### [DE OPDRACHT]
Schrijf het opiniestuk over de elektrische auto en de officiële media verder, te beginnen na de laatste zin van het documentfragment.

### [DOCUMENTFRAGMENT]
Leve de elektrische Auto

Het is eigenlijk best grappig hoe onze officiële media striemende kritiek uiten op de officiële media in dictaturen zoals Rusland of China of Noord-Korea. Daar schrijven en zeggen de media immers exact, en enkel, wat ze van de autoriteiten mogen en moeten zeggen. In Rusland bijvoorbeeld heeft Google een monsterboete gekregen omdat ze geweigerd hadden artikelen over “de oorlog in Oekraïne” te verwijderen. De kritiek van onze media is grappig omdat het bij ons al bij al niet zó anders is: ook bij ons fungeren de officiële media als de spreekbuis van de regering(en). Ook al wordt dat niet zo hardhandig opgelegd als in Rusland.

### [GEGEVENSBLOK]
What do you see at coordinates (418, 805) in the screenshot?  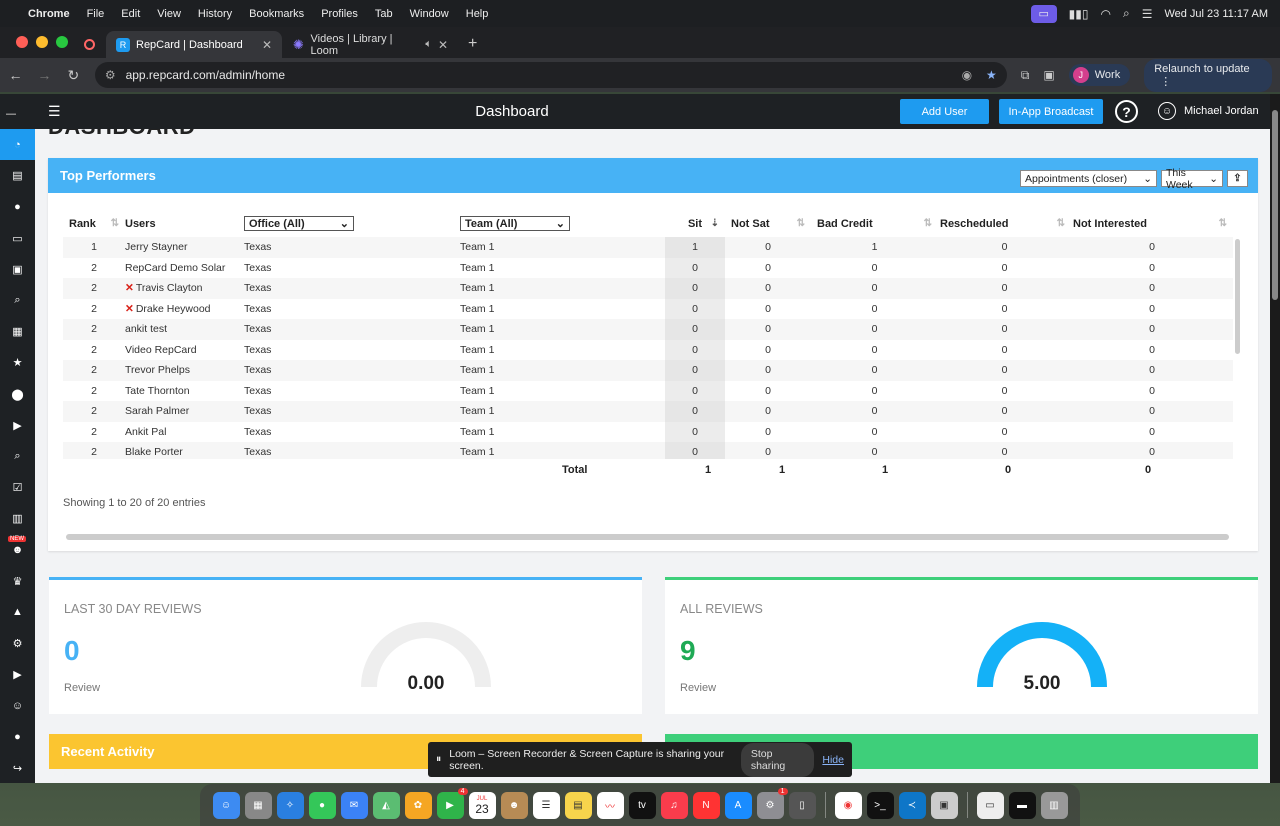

### [ANTWOORD]
Het meest recente voorbeeld van die “slaafse” journalistiek, is de “hoera”-teneur over de verkoop van elektrische (of liever: “geëlektrificeerde”) auto’s. De kop van een nieuwsitem op VRT-NWS loog er niet om: “Bijna 1 op 3 nieuwe wagens in België is hybride of elektrisch!” Een enorm succes, dus, want in 2019 was dat nog amper 6 procent. Uiteraard doen de media daar euforisch over, want dat ligt geheel in lijn met de ambities van onze regering(en) en van Europa. Het is de taak van onze media om het grote publiek voor de goede zaak te winnen.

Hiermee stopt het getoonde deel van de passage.